Other development environments with SuperCollider support include:
- Emacs (Linux, Mac, Windows)
- Vim (Linux, Mac)
- Atom (Linux, Mac, Windows)
- gedit (Linux, Windows)
- Kate (Linux, Windows)

==Code examples==

// play a mixture of pink noise and a sine tone of 800 Hz
{ SinOsc.ar(800, 0, 0.1) + PinkNoise.ar(0.01) }.play;

// modulate the frequency of the sine tone and the amplitude of the noise signal with another sine signal,
// the frequency of which depends on the horizontal position of the mouse pointer
(
{
	var x = SinOsc.ar(MouseX.kr(1, 100));
	SinOsc.ar(300 * x + 800, 0, 0.1)
	+
	PinkNoise.ar(0.1 * x + 0.1)
}.play;
)

// List iteration: multiply the elements of a collection by their indices
[1, 2, 5, 10, -3].collect { |elem, idx| elem * idx };

// Factorial function
f = { |x| if(x == 0) { 1 } { f.(x-1) * x } };

// «Pan Sonic emulation - Katodivaihe - lahetys» - Miguel Negrão
(
{
	var a, b, c, d, n, e, f, out;

	a = Impulse.ar(8)*1.5;

	b = WhiteNoise.ar * Env([1.0,1.0,0.0],[0.01,0.01],\step).ar(0, Impulse.ar(1 )) ;
	b = FreeVerb.ar(b, 0.5, 0.4)*2.5;

	c = SinOsc.ar(40) * Env.perc(0.01,0.2).ar(0, TDuty.ar(Dseq([1/4,1/2,1/8,1/8],inf)));
	5.do{ c = (c.distort + c)*0.75};
	c = c * 1.5;

	d = LPF.ar(Saw.ar([20,47]).sum , XLine.ar(4000,200,0.5)) * Env.perc.ar(0, Impulse.ar(1/16)) * 0.5;
	d = (GVerb.ar( d , roomsize:10, revtime:6) * 200).clip(-1.0,1.0) * 0.3;

	n = 12;
	e = ( Saw.ar( 40*(1..n) * ({ LFNoise1.ar(0.1).range(1,1.01) } ! n) ) *
		({ LFNoise1.ar(0.1).range(0.0,1.0) }!n)).sum * 10;
	e = CombC.ar(e, 0.1, 0.1, 4) + e;
	e = e.tanh * 0.3 * SinOsc.ar(0.05).range(0.5,1.0);
	e = e.dup;
	e = e * SinOsc.ar(0.03).range(0.2,1.0) * 0.5;

	f = Blip.ar(100) * Blip.ar(100) * Env([0.0,0.0,1.0],[8,8],[\step,\linear,\step])
	.ar(0, Impulse.ar(1/16)) * 2 ;

	out = ((a + b + c + f) ! 2) + d + e;
	out = out * 0.2

}.play
)

==Live coding==
As a versatile dynamic programming language, SuperCollider can be used for live coding, i.e. performances which involve the performer modifying and executing code on the fly.
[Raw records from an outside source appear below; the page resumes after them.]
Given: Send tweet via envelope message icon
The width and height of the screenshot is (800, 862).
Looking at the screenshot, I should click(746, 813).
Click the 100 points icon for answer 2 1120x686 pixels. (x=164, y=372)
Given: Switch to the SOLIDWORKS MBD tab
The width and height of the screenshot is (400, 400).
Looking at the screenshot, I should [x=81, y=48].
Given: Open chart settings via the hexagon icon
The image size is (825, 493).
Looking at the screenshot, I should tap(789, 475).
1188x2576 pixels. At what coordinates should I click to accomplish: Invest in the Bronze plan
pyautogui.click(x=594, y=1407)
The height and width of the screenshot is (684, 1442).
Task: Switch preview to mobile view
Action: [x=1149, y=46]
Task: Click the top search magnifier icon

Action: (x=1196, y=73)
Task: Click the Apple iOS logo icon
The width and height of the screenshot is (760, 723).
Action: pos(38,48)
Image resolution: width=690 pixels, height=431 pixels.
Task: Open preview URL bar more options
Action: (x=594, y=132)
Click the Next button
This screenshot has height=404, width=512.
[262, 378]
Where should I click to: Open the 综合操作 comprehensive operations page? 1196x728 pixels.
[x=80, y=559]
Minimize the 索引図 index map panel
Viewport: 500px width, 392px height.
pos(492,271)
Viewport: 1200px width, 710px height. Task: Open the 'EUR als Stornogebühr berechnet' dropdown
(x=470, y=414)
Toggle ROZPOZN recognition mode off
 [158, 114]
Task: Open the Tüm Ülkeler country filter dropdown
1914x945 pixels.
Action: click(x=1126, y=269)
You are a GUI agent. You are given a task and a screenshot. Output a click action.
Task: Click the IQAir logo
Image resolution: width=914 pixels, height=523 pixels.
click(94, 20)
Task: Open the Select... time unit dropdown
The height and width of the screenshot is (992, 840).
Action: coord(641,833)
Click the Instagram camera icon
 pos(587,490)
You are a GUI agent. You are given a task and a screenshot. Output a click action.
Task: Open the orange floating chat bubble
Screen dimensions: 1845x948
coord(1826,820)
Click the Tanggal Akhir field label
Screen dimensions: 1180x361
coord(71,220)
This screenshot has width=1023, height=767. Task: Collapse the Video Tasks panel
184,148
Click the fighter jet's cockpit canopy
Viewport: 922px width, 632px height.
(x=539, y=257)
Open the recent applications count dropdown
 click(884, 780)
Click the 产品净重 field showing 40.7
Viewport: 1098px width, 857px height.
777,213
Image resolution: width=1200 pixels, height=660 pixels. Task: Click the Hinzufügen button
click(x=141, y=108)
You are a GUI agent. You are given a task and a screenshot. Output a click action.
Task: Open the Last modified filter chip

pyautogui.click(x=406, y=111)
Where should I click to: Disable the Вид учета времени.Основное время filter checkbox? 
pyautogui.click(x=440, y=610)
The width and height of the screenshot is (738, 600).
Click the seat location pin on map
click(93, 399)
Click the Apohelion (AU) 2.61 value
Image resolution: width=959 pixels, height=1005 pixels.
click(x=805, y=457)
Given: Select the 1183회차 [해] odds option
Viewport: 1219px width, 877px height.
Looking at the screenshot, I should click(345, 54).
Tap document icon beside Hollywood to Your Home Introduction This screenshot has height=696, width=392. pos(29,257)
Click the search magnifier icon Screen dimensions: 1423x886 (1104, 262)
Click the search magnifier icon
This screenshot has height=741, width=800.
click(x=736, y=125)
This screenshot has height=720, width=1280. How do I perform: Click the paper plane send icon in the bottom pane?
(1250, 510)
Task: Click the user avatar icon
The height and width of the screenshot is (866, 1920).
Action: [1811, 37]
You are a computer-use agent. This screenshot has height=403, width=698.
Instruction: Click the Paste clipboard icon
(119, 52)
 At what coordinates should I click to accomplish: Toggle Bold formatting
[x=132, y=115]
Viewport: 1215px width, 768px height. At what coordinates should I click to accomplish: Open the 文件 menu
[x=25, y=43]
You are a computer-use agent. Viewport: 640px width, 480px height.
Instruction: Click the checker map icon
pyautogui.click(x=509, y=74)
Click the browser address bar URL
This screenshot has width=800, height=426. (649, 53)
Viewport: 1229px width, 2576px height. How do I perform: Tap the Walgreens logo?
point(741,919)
Specific kinds of proxies serve as high level placeholders for synthesis objects which can be swapped in and out or modified at runtime. Environments allow sharing and modification of objects and process declarations over networks. Various extension libraries support different abstraction and access to sound objects, e.g. dewdrop_lib allows for the live creation and modification of pseudo-classes and pseudo-objects.